Part of the book series: Lecture Notes in Computer Science ((LNPSE,volume 5202))

Abstract

One way to design a local search algorithm that is effective on many types of instances is allowing this algorithm to switch among heuristics. In this paper, we refer to the way in which non-weighting algorithm adaptG 2 WSAT + selects a variable to flip, as heuristic adaptG 2 WSAT +, the way in which clause weighting algorithm RSAPS selects a variable to flip, as heuristic RSAPS, and the way in which variable weighting algorithm VW selects a variable to flip, as heuristic VW. We propose a new switching criterion: the evenness or unevenness of the distribution of clause weights. We apply this criterion, along with another switching criterion previously proposed, to heuristic adaptG 2 WSAT +, heuristic RSAPS, and heuristic VW. The resulting local search algorithm, which adaptively switches among these three heuristics in every search step according to these two criteria to intensify or diversify the search when necessary, is called NCVW (Non-, Clause, and Variable Weighting).

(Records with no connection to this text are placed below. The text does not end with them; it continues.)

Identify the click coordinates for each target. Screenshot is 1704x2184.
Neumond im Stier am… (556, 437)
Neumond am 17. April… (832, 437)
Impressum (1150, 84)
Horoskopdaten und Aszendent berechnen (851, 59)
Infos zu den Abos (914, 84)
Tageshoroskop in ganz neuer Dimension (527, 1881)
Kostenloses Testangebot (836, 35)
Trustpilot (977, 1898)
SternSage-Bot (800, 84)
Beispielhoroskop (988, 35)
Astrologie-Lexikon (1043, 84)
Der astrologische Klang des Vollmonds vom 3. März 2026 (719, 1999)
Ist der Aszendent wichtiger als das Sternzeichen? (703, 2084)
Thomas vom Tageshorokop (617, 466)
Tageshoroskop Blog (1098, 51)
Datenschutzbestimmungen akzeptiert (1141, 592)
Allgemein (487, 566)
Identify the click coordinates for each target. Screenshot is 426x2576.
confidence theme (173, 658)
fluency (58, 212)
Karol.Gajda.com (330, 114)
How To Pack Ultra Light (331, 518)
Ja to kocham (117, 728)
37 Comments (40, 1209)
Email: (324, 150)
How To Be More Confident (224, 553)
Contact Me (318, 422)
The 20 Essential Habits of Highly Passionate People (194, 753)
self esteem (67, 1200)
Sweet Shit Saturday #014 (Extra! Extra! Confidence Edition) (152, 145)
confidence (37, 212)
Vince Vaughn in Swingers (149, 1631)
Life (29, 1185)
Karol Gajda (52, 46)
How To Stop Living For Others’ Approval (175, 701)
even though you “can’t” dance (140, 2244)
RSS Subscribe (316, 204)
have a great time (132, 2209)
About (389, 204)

Experimental results show that NCVW is generally effective on a wide range of instances while adaptG 2 WSAT +, RSAPS, VW, and gNovelty + and adaptG 2 WSAT0, which won the gold and silver medals in the satisfiable random category in the SAT 2007 competition, respectively, are not.

The work of the first author is partially supported by NSERC PGS-D (Natural Sciences and Engineering Research Council of Canada Post-Graduate Scholarships for Doctoral students).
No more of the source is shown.